The first time I felt hopeful about peace in Afghanistan, I was a young reporter working for this newspaper. My right ear was bothering me with a persistent tinny sound after I had stood near Canadian artillery as the troops slammed shell after shell into the Panjwai valley. They fired so many rounds that they ran out of ammunition and left me temporarily half deaf.

When the dust settled after the NATO offensives against the Taliban in the fall of 2006, I went back to the Panjwai valley to speak with elders trying to foster negotiations with the insurgency. There was optimism among the old men as they dialled their cheap mobiles to reach Taliban officials and government leaders. It seemed reasonable to the locals that a settlement could be reached between the Taliban and the president at the time, Hamid Karzai, whose home village was only a short distance away. One of them called a Taliban official who claimed to speak for Mullah Akhtar Mansour, an insurgent commander.

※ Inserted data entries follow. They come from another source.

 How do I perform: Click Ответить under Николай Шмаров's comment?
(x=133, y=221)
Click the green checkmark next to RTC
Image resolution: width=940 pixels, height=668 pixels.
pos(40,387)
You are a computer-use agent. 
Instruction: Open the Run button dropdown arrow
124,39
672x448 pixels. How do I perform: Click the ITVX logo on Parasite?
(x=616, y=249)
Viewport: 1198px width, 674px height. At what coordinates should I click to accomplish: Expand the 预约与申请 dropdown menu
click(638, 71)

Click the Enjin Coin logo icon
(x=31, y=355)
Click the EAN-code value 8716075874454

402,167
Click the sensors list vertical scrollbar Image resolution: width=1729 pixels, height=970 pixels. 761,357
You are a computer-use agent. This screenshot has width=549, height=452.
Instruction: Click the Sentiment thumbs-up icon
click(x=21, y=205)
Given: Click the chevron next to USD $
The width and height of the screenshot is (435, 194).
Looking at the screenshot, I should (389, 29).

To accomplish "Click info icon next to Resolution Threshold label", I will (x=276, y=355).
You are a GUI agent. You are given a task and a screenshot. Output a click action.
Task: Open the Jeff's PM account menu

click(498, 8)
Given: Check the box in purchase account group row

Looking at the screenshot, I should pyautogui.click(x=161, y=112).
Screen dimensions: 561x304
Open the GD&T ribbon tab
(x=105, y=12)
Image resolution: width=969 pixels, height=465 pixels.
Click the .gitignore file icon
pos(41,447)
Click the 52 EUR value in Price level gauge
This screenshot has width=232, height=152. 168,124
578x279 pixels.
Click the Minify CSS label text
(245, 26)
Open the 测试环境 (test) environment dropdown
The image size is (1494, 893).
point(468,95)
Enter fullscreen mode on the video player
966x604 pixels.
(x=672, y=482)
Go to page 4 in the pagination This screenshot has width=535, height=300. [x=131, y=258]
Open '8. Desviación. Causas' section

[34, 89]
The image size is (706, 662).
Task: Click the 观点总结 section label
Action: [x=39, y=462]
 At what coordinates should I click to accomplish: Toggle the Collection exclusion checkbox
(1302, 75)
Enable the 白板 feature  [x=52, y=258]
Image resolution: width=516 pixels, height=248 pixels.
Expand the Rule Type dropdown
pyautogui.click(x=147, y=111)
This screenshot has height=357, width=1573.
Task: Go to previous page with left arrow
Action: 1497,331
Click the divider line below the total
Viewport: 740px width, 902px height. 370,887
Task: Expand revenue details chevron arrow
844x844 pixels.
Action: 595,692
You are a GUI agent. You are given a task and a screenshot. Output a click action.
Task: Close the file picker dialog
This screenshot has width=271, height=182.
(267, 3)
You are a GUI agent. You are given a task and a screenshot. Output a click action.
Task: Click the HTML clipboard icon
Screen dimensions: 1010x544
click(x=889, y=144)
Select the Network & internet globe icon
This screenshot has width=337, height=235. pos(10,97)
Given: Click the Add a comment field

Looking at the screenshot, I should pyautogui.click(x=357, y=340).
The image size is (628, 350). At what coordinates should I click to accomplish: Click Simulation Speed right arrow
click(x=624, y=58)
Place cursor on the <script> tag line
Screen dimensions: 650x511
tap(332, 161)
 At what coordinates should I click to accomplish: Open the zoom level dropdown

“The problem is that people around Karzai, people in the government, don’t want us to join the government,” the Taliban official said. “Maybe it will take some time: two, three, four years. But this is our goal.”

The grey-bearded men sitting on carpets watched me carefully. Would the foreigners' powers accept Taliban into the government? To me, it seemed like a good alternative to the escalating war.

All of us would be disappointed. Renewed battles killed more than 100,000 people in the following years. The war in Afghanistan is now the deadliest conflict in the world, killing as many people last year as the wars in Syria and Yemen combined.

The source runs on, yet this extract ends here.